The Model Lineage After Claude 4 — 4.1 → 4.5 → 4.6 → 4.7
After the release of Claude 4 (Opus 4 and Sonnet 4), Anthropic has continued rapid iterative development.
| Model | Release | Key Features |
|---|---|---|
| Claude Opus 4 / Sonnet 4 | May 2025 | Start of Claude 4 generation, SWE-bench in the 72% range |
| Claude Opus 4.1 | August 2025 | Performance improvements to the Opus line |
| Claude Opus 4.5 / Sonnet 4.5 | November 2025 | Upgrades to both; Sonnet 4.5 achieves 77.2% on SWE-bench |
| Claude Sonnet 4.6 | February 2026 | Context expansion, increased output limits |
| Claude Opus 4.7 | April 2026 | 87.6% on SWE-bench Verified, enhanced vision |
As of May 2026, the latest flagship is Claude Opus 4.7 (87.6% on SWE-bench) and the balanced model is Claude Sonnet 4.6. While Claude 4 (original) is being superseded by its successors, its design philosophy — hybrid reasoning and extended operation — is carried throughout the entire lineage.
Source: Anthropic Official Model Page
How to Choose Claude 4 — Opus or Sonnet?
Here is a summary of how to choose between Claude 4 generation models.
Cases Where Claude Opus 4 Is the Better Fit
- Autonomous tasks that take several hours or more
- Complex architecture design and full system refactoring
- Development projects where accuracy is the top priority and budget is flexible
- Automation involving system operations at the Terminal-bench level
Cases Where Claude Sonnet 4 Is the Better Fit
- Everyday coding assistance and code reviews
- Batch processing with a focus on cost efficiency
- When you need SWE-bench-level coding performance but want to keep costs down
- Real-time use cases where response speed matters
For general development purposes, starting with Sonnet 4 is the rational approach.
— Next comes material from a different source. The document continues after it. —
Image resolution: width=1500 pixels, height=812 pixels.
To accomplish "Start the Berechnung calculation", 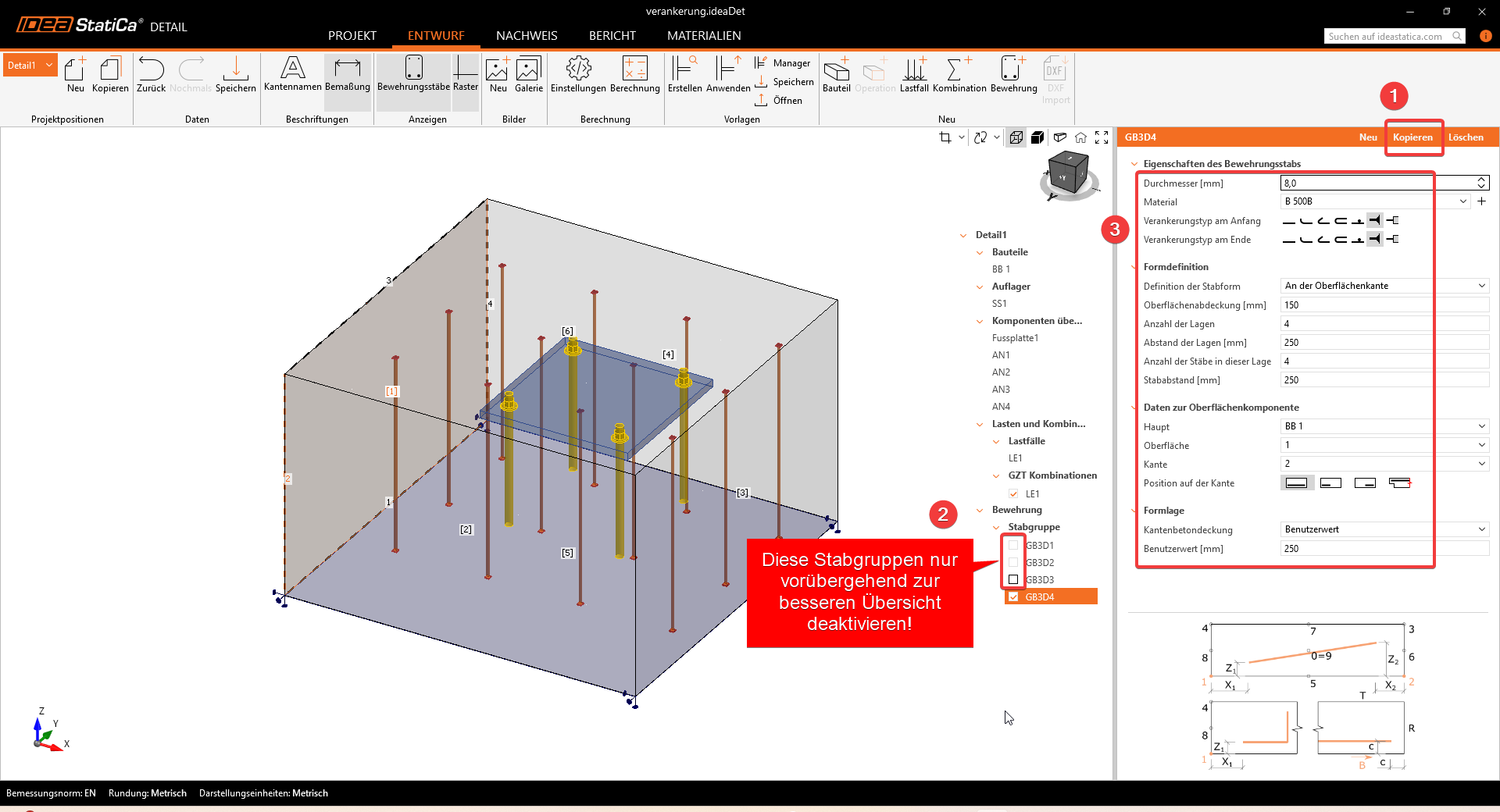I will coord(634,74).
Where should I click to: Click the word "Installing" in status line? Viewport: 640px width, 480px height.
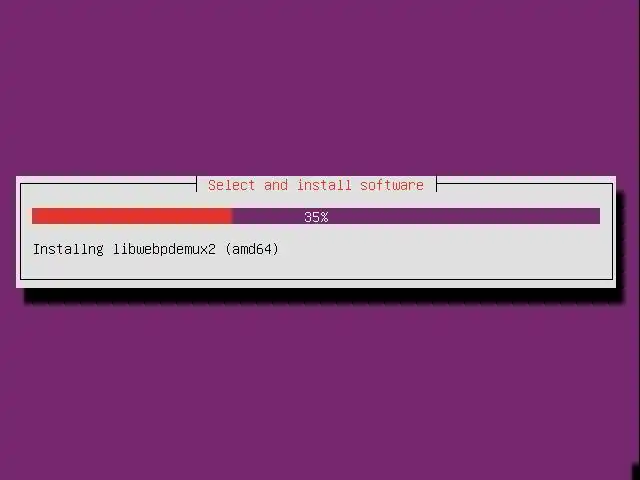[68, 249]
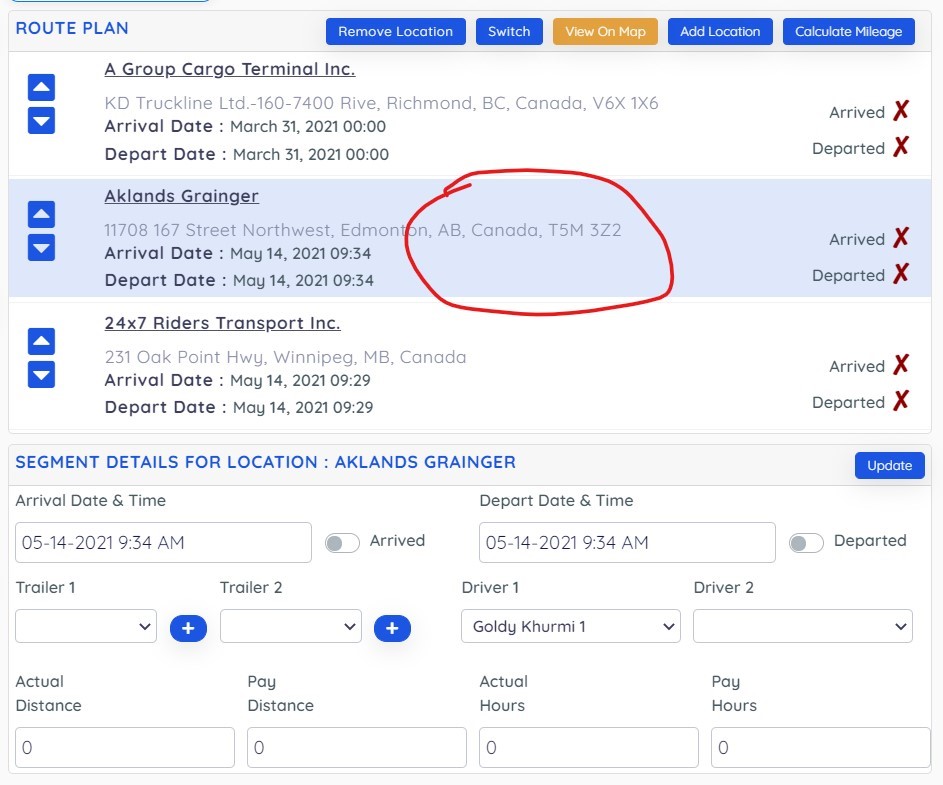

Since coding performance is on par with Opus 4 at 1/5 the cost, it's efficient to first validate with Sonnet 4, then switch to Opus 4 when you hit its limits for long continuous operation or specific reasoning tasks.
Summary
Claude 4 (Opus 4 and Sonnet 4) is a model generation that achieved industry-leading standards in both coding and reasoning as of May 2025. Opus 4 scored 72.5% and Sonnet 4 scored 72.7% on SWE-bench, achieving both speed and accuracy through hybrid reasoning.
It also serves as the starting point for the evolution that continued with 4.1, 4.5, 4.6, and 4.7, and understanding the characteristics of the Claude 4 generation is useful for making the most of current models.
Official information is updated regularly at the Anthropic news page.